Please extend the news article below on the disappearance of Tamil youths in Sri Lanka, picking up after its final paragraph.

■ **EXTRACT PROVIDED**

BEGIN

ROANOKE TIMES

                         Roanoke Times
                 Copyright (c) 1995, Landmark Communications, Inc.

DATE: TUESDAY, February 19, 1991                   TAG: 9102190223
SECTION: NATIONAL/INTERNATIONAL                    PAGE: A-3   EDITION: METRO 
SOURCE: The Washington Post
DATELINE: BATTICALOA, SRI LANKA                                LENGTH: Medium


HUNDREDS OF TAMIL YOUTHS DISAPPEARING AS WAR GRINDS ON

Hundreds of ethnic Tamil youths in this isolated, civil war-torn district of northeastern Sri Lanka have disappeared in recent months after being taken into custody by government security forces, according to a registry compiled by Christian missionaries and civic leaders here.

Relatives of the missing Tamils - exactly 2,009, according to the registry - claim that the youths were taken from refugee camps, movie houses and even hospital beds and then executed by security forces or pro-government "death squads" that roam the region in jeeps and trucks.

Relief workers here say they believe some of the youths may have ended up on the piles of burning bodies periodically seen along roadsides here this winter.

Army and government officials have denied executing any Tamil detainees, but at the same time they are unable to account for the 2,009 missing youths. They say some may have been killed by the Liberation Tigers of Tamil Eelam (Homeland), a violent guerrilla force fighting to create a separate Tamil state in northeastern Sri Lanka.

But the rash of disappearances in this coastal city of 50,000 represents just one aspect of the brutality and terror in Tamil areas. Since last June, after years of desultory violence and open warfare involving Sri Lanka's ethnic Tamil minority and Sinhalese majority - and radical factions within both - the Sinhalese-dominated government has been trying to crush the Tamil Tigers once and for all. While the offensive has had little apparent success in breaking the Tigers' power in the region, it has left at least 4,000 dead and up to a million refugees.

END

■ **INFORMATION SHOWN**
BEGIN

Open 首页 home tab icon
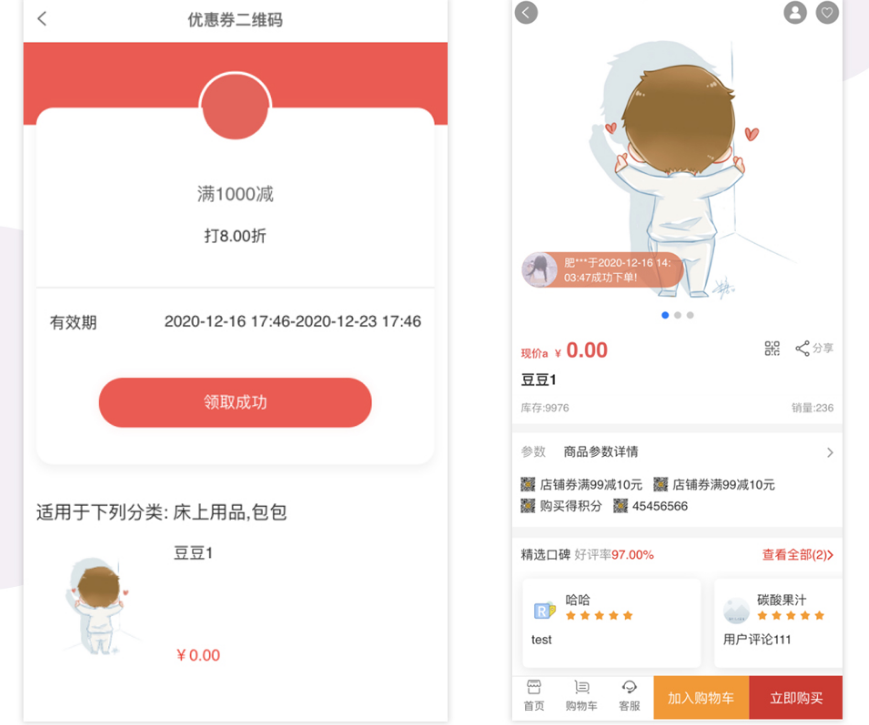This screenshot has width=869, height=725. pyautogui.click(x=534, y=687)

END

■ **TASK RESPONSE**
The guerrillas, who started the latest round of fighting, have been implicated in machine-gun massacres of unarmed noncombatants and mass executions of policemen captured at remote outposts.

The government has been accused of killing dozens of people by dropping gasoline- and rubber-filled "barrel bombs" on civilian areas. Fabricated from oil drums and detonated with dynamite, the barrel bombs explode with horrific effect, spraying burning rubber that sticks to skin.

Government officials say the tiny Sri Lankan air force is under orders to bomb only guerrilla targets but that some noncombatant casualties are inevitable.

Sri Lankan officials say they are attempting to root out and finally smash the Tamil Tigers, a tightly disciplined guerrilla force that from 1987 to 1989 fought off more than 70,000 Indian army troops brought in to impose peace on the island.

The thousands of disappearances in Batticaloa and other Tamil regions suggest that in attempting to destroy the guerrillas, the government may be following the same bloody strategy it used against the Maoist Peoples Liberation Front - known by its Sinhalese initials as JVP - which bid for power in the south in 1988 and 1989.